A big stink is being made over here about a Spanish citizen under a death sentence in the Philippines. The alleged criminal, Francisco Larrañaga, is the son of a Spanish jai alai player and an upper-class Philippine woman, whose family has political connections. The victims are two young women, about 20 years old, whose surname is Chiong. Their father works for a guy who is a big shot in the local mafia. Supposedly, on the island of Cebu, Larrañaga and seven others, who were spoiled rich brats on drugs, picked up the two Chiong girls one day in 1997, raped them, and killed them. One's body has never been found; the other's was found at the bottom of a ravine. Supposedly. Larrañaga's lawyers claim that it has not even been proven that the body is that of Marijoy Chiong. Larrañaga claims to have an alibi, but the only witnesses--agreed, there are more than 20 of them--are friends or classmates of his. Several other witnesses identified Larrañaga and the other seven in a car with the two Chiong girls. I am not sure if any of these people are telling the truth. Especially not the main prosecution witness, a guy named Rusia, who was one of the eight. Rusia, who turned state's evidence and got off, says he and the other seven did the crime, raped and killed the girls. However, he's been in prison twice in the US and his whereabouts are unknown. There seem to have been irregularities at the trial as well; Larrañaga's lawyers claim he was not allowed to testify on his own behalf. He and the others were convicted and got life in prison. Then, something very strange happened: the case was reviewed, and the punishment changed to death. I wasn't aware that such a thing could happen in any legal system. Oh, yeah, in here somewhere the judge, who had convicted these guys in the first place, there was no jury, committed suicide. Maybe.
Larrañaga's family is mounting a media campaign to save him. Philippine president Gloria Macagapal Arroyo says she will not sign any death warrants, which means that Larrañaga is at least temporarily safe from lethal injection. However, temporarily is not permanently.
My attitude is that I am not in favor of coddling criminals, and I think those convicted of heinous crimes deserve the death penalty. Kidnapping, raping, and murdering two young women is about as heinous as it gets, and if these guys did it, fire up the syringe. The problem is I am not convinced these guys are guilty. Exhume the body of the girl said to be Marijoy Chiong and DNA-test it to see if it's her, and to see if any of these guys' DNA are on it. Then proceed from there. But don't execute people if there's a reasonable doubt to their guilt. Hell, you're not supposed to convict people if there's a reasonable doubt to their guilt.

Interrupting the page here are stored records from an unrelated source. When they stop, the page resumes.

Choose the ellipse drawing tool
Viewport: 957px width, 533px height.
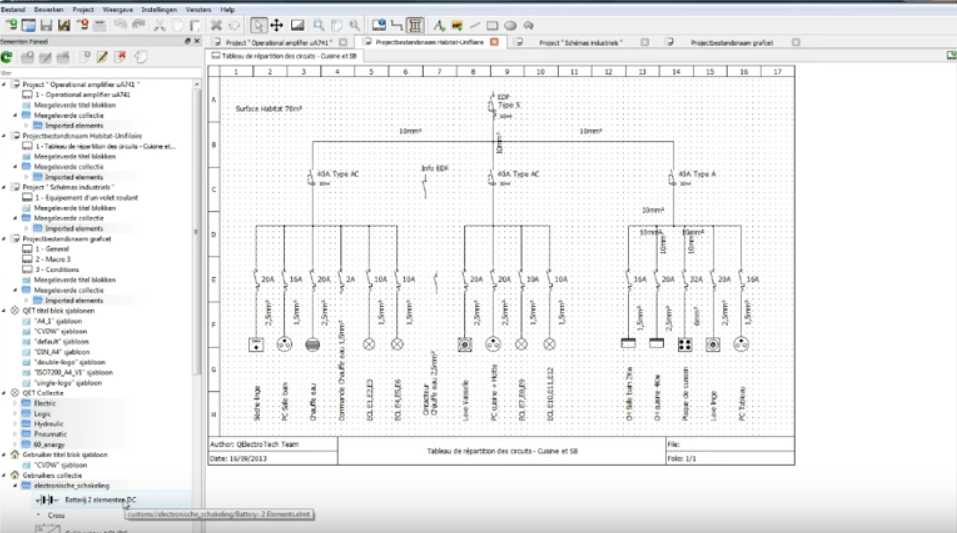pyautogui.click(x=510, y=24)
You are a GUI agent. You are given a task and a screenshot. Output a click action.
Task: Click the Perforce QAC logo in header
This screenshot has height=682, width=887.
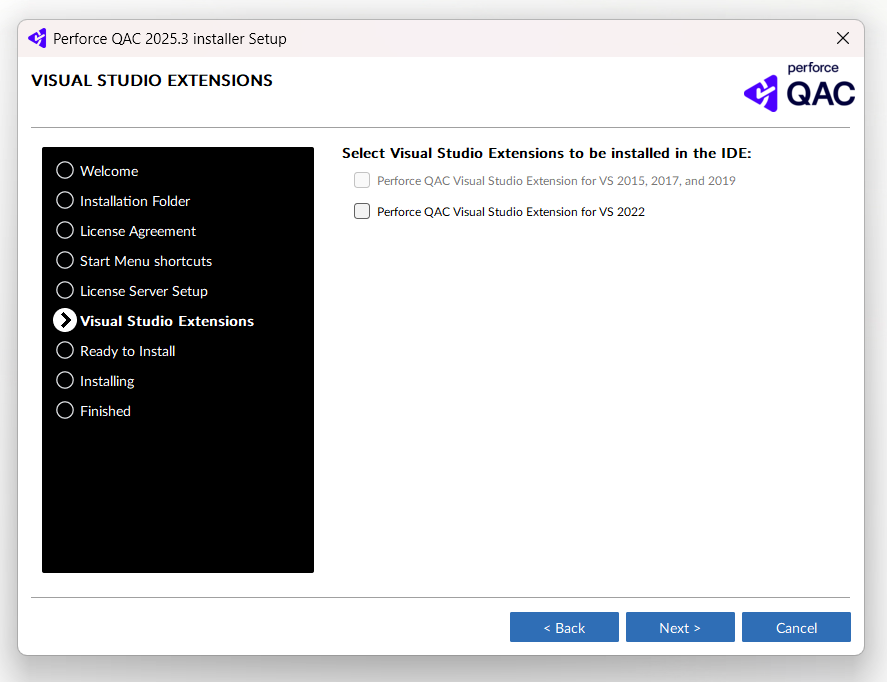(x=799, y=87)
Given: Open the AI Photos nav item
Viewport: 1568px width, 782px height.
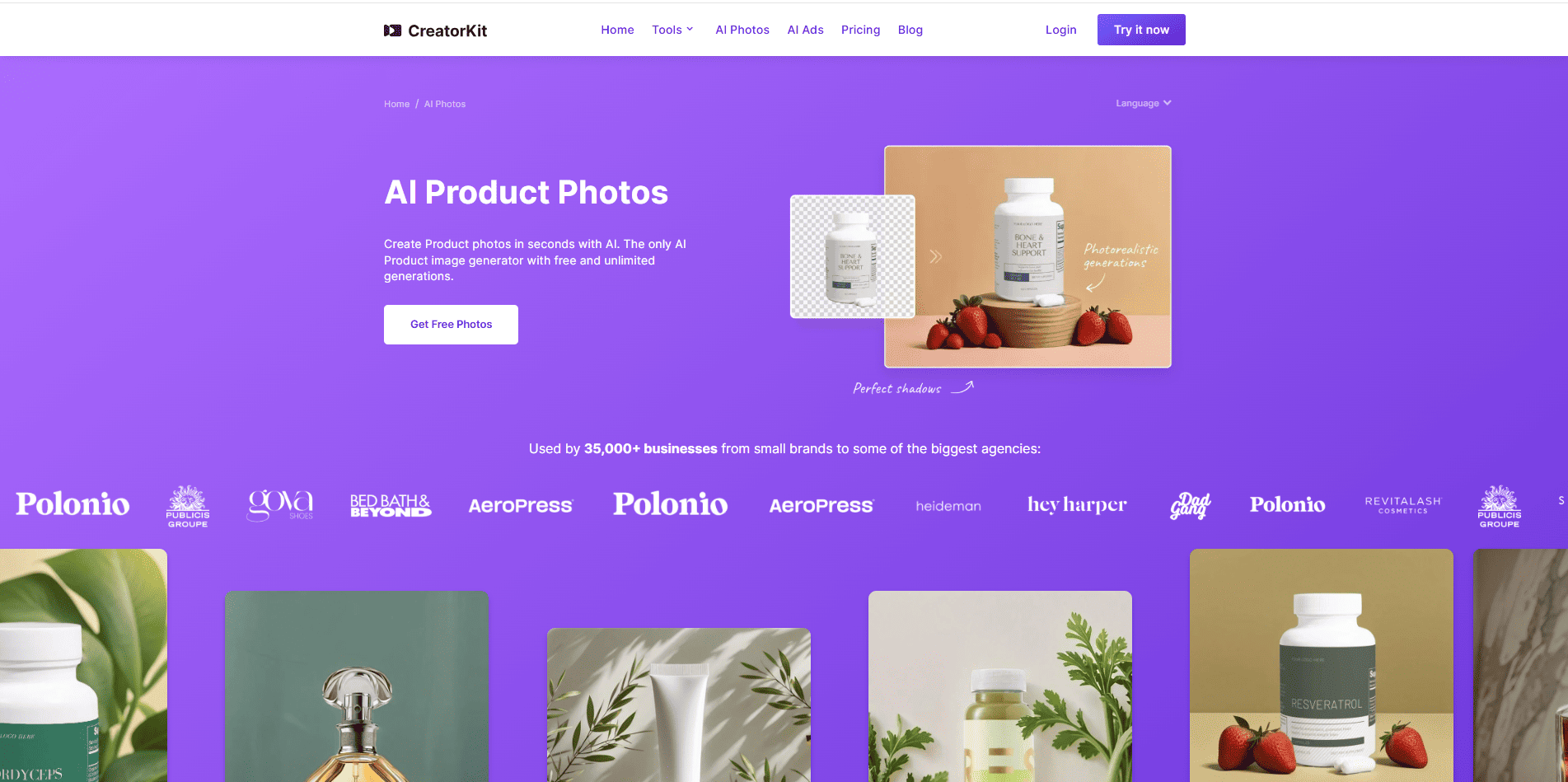Looking at the screenshot, I should (x=742, y=30).
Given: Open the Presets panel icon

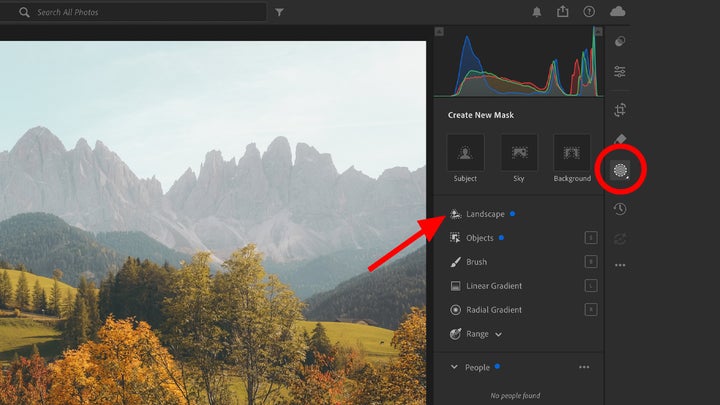Looking at the screenshot, I should pos(620,41).
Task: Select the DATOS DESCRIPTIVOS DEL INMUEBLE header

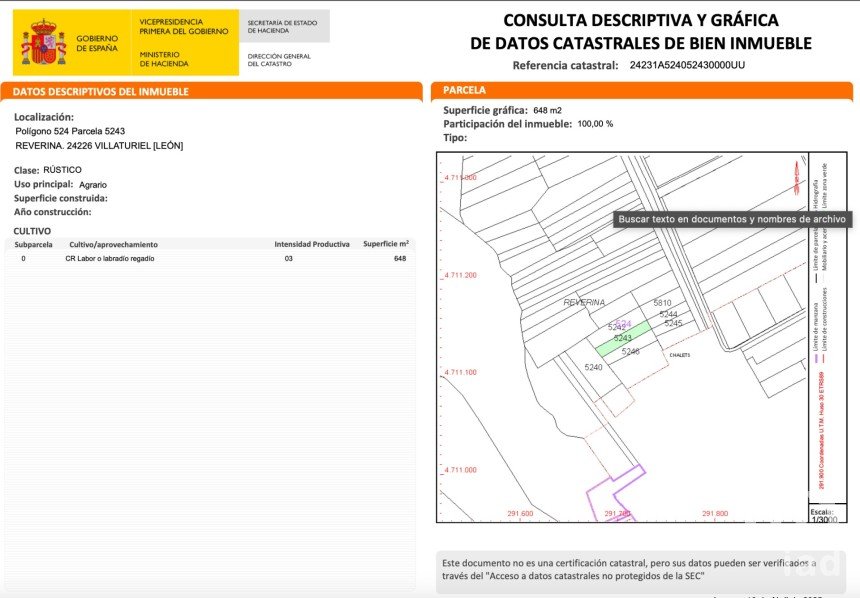Action: click(x=100, y=92)
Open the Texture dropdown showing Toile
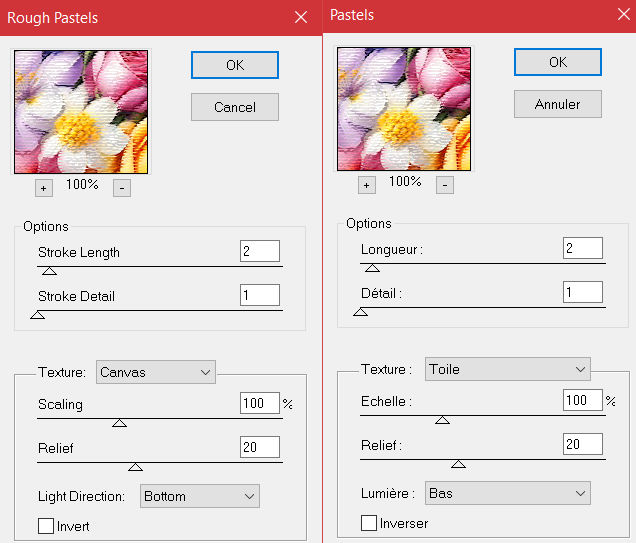The height and width of the screenshot is (543, 636). pyautogui.click(x=507, y=369)
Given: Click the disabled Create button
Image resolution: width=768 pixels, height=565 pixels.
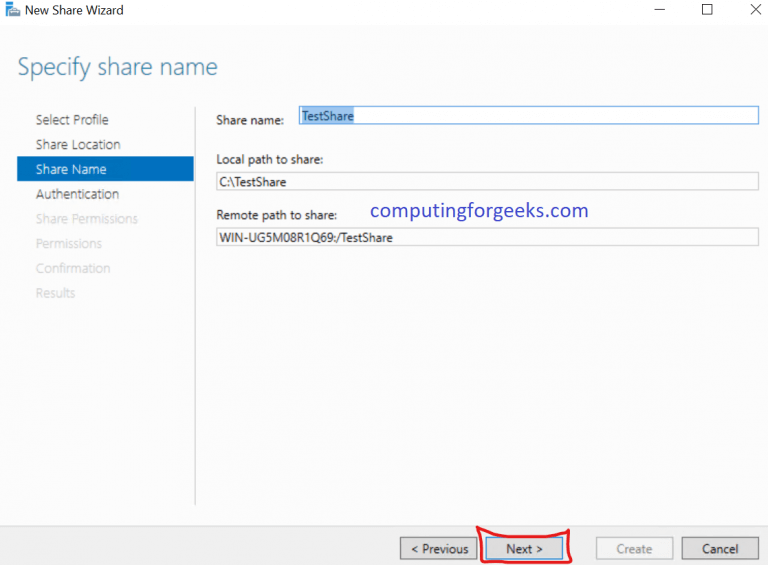Looking at the screenshot, I should point(634,549).
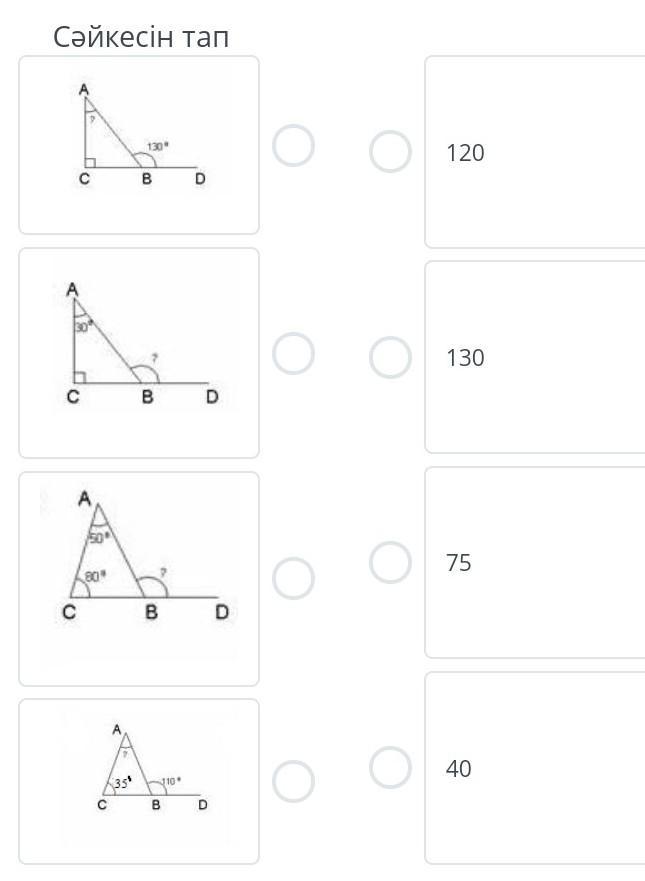
Task: Select the radio button beside the 35° and 110° triangle
Action: tap(293, 781)
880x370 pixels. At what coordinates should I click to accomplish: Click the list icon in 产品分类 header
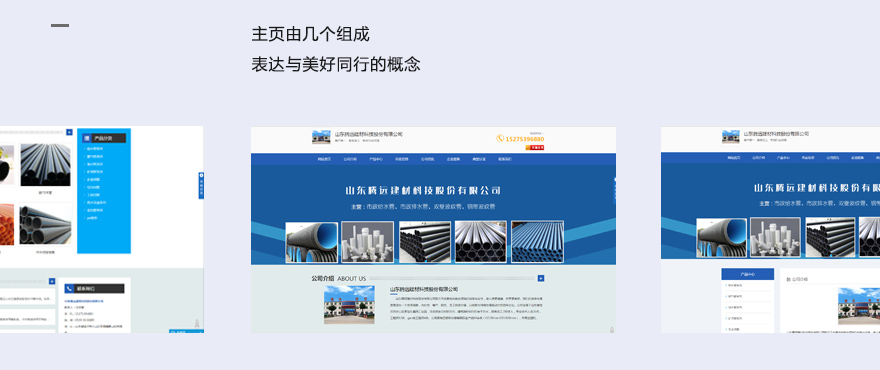click(87, 138)
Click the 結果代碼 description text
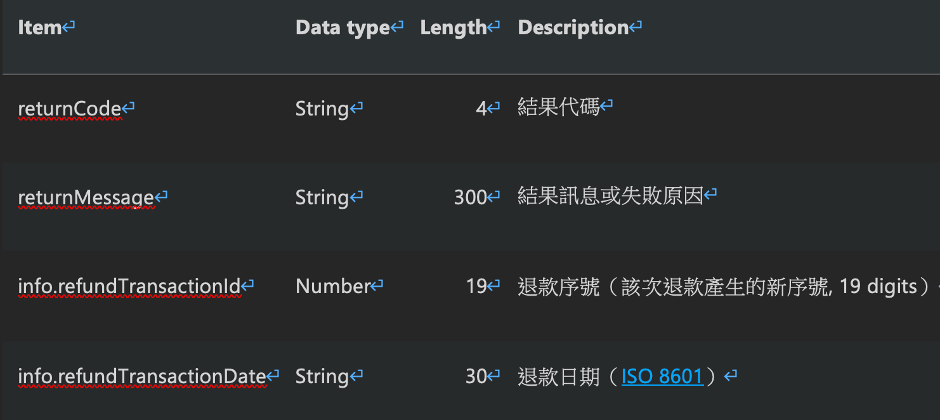This screenshot has width=940, height=420. point(558,107)
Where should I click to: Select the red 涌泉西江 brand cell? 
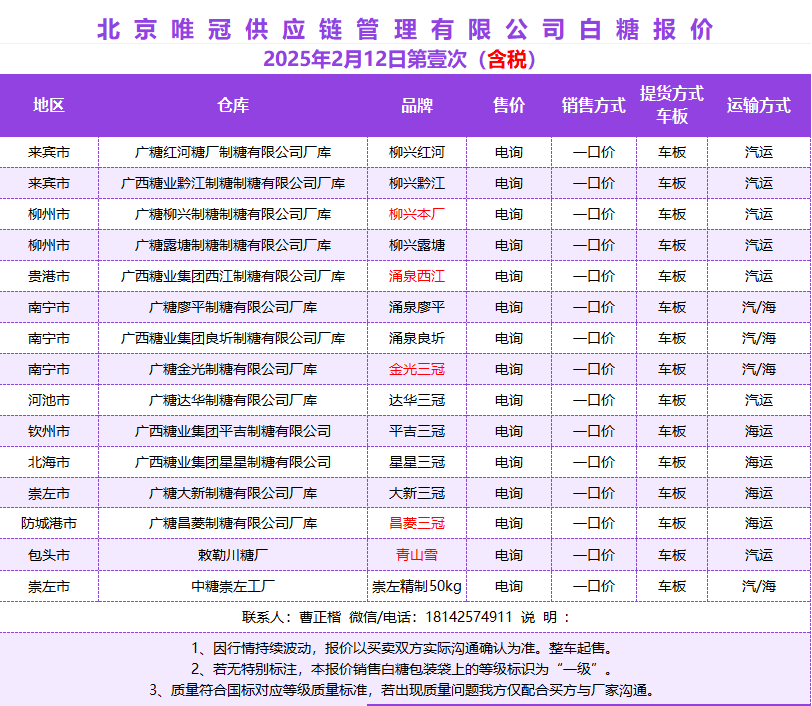click(x=417, y=276)
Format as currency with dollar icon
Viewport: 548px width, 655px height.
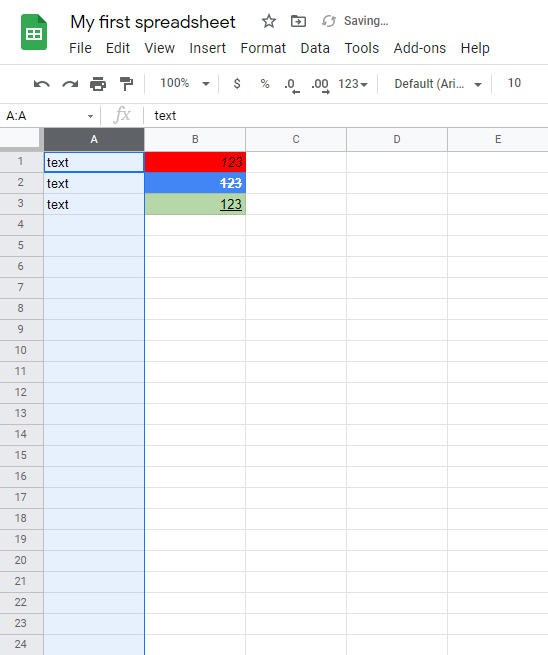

One thing to remember is that Larrañaga is getting all the attention because he's an EU citizen and his family has money. You have to wonder how many people get railroaded by the system, especially in the Third World; I'll bet surprisingly few, but I'll also bet it happens sometimes, and disputes between local elites and mafias are just the sort of context that someone getting railroaded might happen in. Interest in these cases is only taken in places like Europe when there's a Westerner involved.
My understanding, by the way, is that since the US brought back the death penalty in 1977 nobody innocent has been executed.